WhatsApp, WhatsDown

The late-night text woke me up.

"Checking your smartphone at night can cause BLINDNESS," it began as I squinted at the WhatsApp message which glowed, apparently dangerously, in the dark.

The missive was from an acquaintance in one of several mass WhatsApp groups I am in.

Parts of my life are now measured out in such messaging app chats, each typically involving scores of participants.

Sorted into tribes such as fellow parents, ex-schoolmates and volunteer groups, I've learnt to mute mass WhatsApp chats, with their occasional 30-text-strong flurries of news breaks, replies and rebuttals.

WhatsApp groups are usually assembled for a higher administrative purpose, such as organising gatherings and transmitting pertinent information.


But group chats are not strictly functional. Anxious to get everyone on board, some of my WhatsApp colleagues repeat information in mass e-mails and individual texts to laggards.

Being in large WhatsApp groups often simply illustrates FOMO (fear of missing out).

As one friend put it: "I want to know what's happening, but not too much."

Sure, I want to keep abreast of unexpected developments, such as impromptu invites for coffee, and gossip, which can spring up delightfully amid unpromising discussions about meeting times.

I wish, for instance, that I'd been a cyber fly on the wall at a mass chat where, another friend once told me, a parent said she hoped her child's class could retake their class photos because her child's hair didn't look nice.

Yet, despite such enlivening moments, mass WhatsApp chats can be fraught with tedium and social conformity.

One man's spam is another man's Public Service Announcement.

Live and let live, I mutter to myself as I delete group-chat texts exhorting me to beware of kidnap scams, to consider how a flower is shaped like an angel or to tell others about various cancer- defeating fruit.

Protracted "thank yous" - to you and you and you - and pointless "okays" (what does one really mean by "okay"? ) also get to me.

So, you ask reasonably, why don't I simply quit all mass WhatsApp groups?

There are several reasons, such as cowardice.

I admire what I cannot achieve: A decisive exit from a ponderous group chat, where "L left" is the only notification the app gives users when group member L leaves.
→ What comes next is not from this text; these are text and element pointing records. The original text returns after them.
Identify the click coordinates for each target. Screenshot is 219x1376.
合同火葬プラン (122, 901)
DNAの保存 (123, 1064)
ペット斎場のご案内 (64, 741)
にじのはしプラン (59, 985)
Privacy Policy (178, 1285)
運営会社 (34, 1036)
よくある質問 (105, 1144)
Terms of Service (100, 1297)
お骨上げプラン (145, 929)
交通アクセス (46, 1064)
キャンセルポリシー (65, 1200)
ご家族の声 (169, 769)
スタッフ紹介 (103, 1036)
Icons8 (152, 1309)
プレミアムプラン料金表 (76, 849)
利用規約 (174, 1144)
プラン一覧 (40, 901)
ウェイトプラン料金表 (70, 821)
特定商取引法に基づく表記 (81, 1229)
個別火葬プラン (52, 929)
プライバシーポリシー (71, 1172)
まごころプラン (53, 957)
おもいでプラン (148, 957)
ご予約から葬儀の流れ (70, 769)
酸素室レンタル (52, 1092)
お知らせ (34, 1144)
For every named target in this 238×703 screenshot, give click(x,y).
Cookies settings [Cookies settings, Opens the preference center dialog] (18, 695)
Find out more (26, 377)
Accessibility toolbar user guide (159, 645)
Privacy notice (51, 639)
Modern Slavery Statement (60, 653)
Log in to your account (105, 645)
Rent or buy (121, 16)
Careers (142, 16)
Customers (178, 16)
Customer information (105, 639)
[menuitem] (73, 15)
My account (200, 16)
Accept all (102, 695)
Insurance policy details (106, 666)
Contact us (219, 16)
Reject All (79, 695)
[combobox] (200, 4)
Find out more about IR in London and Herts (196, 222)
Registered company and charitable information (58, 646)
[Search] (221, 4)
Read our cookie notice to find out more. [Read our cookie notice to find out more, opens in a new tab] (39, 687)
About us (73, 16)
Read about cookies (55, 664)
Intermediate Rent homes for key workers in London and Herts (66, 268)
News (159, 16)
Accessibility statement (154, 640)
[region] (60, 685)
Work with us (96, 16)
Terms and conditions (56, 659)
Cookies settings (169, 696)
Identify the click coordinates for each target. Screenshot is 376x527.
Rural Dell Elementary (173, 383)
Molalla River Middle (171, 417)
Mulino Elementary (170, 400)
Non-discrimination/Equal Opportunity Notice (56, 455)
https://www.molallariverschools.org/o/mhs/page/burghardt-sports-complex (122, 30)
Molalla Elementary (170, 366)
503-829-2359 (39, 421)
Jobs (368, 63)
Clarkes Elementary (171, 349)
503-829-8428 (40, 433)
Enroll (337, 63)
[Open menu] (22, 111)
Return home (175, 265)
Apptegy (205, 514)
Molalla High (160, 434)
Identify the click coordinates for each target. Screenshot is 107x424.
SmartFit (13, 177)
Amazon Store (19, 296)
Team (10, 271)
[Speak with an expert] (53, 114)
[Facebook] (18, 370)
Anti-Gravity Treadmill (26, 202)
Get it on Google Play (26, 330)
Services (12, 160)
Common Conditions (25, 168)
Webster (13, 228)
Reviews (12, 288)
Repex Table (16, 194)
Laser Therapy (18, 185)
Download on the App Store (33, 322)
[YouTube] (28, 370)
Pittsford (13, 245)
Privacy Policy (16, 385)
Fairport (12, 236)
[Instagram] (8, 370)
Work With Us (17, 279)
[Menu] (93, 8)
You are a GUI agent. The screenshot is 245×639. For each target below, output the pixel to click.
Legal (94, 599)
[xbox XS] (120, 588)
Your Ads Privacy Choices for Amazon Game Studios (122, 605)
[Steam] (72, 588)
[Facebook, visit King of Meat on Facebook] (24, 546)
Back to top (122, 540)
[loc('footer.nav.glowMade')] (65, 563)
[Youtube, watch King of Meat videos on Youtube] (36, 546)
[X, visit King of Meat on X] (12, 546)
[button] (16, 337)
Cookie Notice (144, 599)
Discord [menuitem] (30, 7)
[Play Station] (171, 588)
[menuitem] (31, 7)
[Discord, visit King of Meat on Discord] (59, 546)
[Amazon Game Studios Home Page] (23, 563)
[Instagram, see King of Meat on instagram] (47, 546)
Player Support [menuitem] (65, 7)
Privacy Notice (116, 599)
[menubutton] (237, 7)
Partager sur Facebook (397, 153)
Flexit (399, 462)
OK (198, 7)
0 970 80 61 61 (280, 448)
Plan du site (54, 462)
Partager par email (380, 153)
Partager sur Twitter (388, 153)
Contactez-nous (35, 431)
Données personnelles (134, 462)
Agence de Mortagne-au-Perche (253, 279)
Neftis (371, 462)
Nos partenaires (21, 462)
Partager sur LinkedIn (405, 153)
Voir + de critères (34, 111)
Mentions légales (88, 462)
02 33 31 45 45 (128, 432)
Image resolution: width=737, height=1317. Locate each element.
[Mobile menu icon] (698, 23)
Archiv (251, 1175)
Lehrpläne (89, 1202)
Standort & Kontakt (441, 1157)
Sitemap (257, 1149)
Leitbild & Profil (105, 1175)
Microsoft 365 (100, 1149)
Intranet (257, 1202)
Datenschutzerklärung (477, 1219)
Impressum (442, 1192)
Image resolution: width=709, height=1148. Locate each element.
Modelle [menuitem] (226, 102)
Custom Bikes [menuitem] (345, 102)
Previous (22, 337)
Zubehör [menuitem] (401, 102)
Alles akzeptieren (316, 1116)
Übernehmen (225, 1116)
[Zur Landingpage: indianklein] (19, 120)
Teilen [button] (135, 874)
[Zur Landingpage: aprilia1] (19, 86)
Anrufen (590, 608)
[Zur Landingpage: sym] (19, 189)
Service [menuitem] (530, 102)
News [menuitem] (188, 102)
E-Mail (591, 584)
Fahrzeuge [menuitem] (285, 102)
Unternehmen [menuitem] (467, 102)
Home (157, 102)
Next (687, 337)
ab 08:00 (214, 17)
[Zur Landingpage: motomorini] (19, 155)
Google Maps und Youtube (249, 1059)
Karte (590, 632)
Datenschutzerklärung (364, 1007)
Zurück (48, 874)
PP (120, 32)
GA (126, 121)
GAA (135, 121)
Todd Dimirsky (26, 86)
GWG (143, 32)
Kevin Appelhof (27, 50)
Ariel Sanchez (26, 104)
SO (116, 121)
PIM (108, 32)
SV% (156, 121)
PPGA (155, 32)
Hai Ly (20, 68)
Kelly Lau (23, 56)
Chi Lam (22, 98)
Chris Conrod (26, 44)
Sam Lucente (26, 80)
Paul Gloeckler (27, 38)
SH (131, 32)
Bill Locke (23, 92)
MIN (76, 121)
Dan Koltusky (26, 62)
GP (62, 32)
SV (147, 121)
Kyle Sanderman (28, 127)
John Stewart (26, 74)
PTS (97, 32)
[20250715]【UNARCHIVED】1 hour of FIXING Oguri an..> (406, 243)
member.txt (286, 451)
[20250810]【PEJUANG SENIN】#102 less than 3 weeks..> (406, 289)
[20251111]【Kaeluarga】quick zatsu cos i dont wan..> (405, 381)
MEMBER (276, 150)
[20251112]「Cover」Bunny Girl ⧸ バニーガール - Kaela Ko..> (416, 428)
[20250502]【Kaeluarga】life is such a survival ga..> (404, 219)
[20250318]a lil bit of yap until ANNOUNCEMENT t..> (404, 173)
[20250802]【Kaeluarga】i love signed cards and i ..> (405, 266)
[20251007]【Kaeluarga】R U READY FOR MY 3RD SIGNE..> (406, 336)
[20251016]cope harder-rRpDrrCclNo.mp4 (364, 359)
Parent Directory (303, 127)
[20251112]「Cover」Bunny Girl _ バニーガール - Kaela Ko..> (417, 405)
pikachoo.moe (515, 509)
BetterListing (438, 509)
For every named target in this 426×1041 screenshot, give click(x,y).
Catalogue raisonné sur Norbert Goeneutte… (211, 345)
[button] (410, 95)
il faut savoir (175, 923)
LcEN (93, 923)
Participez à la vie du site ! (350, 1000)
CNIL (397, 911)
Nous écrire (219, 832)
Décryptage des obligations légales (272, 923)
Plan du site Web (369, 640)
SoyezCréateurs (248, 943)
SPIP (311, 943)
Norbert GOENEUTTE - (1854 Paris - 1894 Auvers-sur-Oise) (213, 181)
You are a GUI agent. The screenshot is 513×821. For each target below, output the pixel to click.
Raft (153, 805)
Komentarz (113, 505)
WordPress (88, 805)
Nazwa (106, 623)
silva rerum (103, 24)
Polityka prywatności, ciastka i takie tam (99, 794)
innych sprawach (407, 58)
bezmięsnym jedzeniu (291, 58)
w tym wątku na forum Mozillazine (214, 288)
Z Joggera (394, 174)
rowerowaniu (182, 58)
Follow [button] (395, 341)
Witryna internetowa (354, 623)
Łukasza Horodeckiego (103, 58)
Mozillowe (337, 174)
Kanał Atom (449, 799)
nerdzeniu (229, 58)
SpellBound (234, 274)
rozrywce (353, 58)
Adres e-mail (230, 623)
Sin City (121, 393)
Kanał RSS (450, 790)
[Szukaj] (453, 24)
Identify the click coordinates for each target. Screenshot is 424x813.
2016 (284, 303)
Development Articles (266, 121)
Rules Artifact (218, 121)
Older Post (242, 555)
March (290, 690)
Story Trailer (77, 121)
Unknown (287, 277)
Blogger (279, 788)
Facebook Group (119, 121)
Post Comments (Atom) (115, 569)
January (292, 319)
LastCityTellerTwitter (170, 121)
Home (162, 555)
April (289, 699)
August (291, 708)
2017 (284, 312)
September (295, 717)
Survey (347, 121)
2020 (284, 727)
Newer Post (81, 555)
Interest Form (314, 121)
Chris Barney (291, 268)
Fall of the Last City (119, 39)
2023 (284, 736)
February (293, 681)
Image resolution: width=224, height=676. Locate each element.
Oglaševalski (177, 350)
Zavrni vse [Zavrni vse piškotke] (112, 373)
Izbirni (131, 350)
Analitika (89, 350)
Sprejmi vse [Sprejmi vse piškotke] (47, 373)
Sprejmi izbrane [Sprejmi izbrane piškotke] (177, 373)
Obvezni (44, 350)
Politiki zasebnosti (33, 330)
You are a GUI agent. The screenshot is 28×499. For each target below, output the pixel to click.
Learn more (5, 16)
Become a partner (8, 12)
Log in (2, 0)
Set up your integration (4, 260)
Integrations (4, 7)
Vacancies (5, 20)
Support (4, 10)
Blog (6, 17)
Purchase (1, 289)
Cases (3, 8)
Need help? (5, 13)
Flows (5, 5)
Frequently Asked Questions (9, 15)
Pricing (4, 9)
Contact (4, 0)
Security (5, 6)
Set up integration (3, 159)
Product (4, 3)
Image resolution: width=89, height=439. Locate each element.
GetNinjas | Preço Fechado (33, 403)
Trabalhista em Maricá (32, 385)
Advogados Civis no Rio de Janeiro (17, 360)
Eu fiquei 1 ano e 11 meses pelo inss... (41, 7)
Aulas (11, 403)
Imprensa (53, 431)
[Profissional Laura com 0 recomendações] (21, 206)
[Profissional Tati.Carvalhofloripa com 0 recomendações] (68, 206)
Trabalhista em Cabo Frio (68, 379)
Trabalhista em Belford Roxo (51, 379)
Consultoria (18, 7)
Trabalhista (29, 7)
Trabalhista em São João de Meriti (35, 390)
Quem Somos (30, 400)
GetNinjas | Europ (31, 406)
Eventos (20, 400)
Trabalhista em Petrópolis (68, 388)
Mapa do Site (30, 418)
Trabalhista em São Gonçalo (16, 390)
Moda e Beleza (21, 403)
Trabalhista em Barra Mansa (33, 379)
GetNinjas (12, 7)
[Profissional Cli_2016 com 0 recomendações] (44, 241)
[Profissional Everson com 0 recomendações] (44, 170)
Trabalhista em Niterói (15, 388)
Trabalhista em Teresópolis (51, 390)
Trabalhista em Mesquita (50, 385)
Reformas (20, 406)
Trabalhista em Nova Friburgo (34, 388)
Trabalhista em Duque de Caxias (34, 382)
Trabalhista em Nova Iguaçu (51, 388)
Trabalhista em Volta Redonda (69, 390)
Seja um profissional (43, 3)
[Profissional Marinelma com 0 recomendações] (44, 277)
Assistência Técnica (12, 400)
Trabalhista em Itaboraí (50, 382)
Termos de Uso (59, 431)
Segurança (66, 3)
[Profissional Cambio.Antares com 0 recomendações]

Owing to my conformist urge to get along, I don't want to hurt anyone's feelings.

It is not only me.

WhatsApp group administrators, who determine who can join the chat by adding people's phone numbers, sometimes gently suggest that, in general, it might perhaps be helpful if everyone only sends texts relating to the group's activities. If everybody doesn't mind, of course.

Inevitably, this softly-softly approach manages to offend the spamming few, who indignantly protest that they are sharing their knowledge and what's wrong with that?

To which there is no non-inflammatory answer, so the status quo is maintained.

I also want to feel useful.

For example, I am grateful for messages clarifying when my son's next tingxie (Chinese spelling) is, when I lose track of test dates.

I was chuffed on the rare occasion when I could e-shout: "Yes! I took notes at the parent-teacher meeting, please have them!" (Such are the thrills of parenthood.)

Last of all, I should confess to a little light spamming.

"Happy Birthday! (insert unfashionable cake/beer/ kiss-blowing emoji)" I text to the group, adding to a pile of similarly unoriginal greetings.

Part of it is social pressure to not stick out in silent abstinence. But the birthday boy seems glad. This helps explain both the aggravations of mass WhatsApp groups and their consolations.

We grant our friends more latitude than acquaintances and strangers, and mass chat groups tend to be a mix of these.

While I dismiss my friend's desire to add ever more strangers to a 70-member WhatsApp group as a tic of exuberance, I am less enthused with innocent acquaintances mulling over what to order for dinner.

The chatterers in any WhatsApp group seem happy talking to their friends, though the silent majority may be aggrieved at what appears to be an interminable exchange.

So, in the immortal lyrics of The Clash, should I stay or should I go?

I'm staying for now. After all, I'll probably be sending Merry Christmas wishes on WhatsApp soon.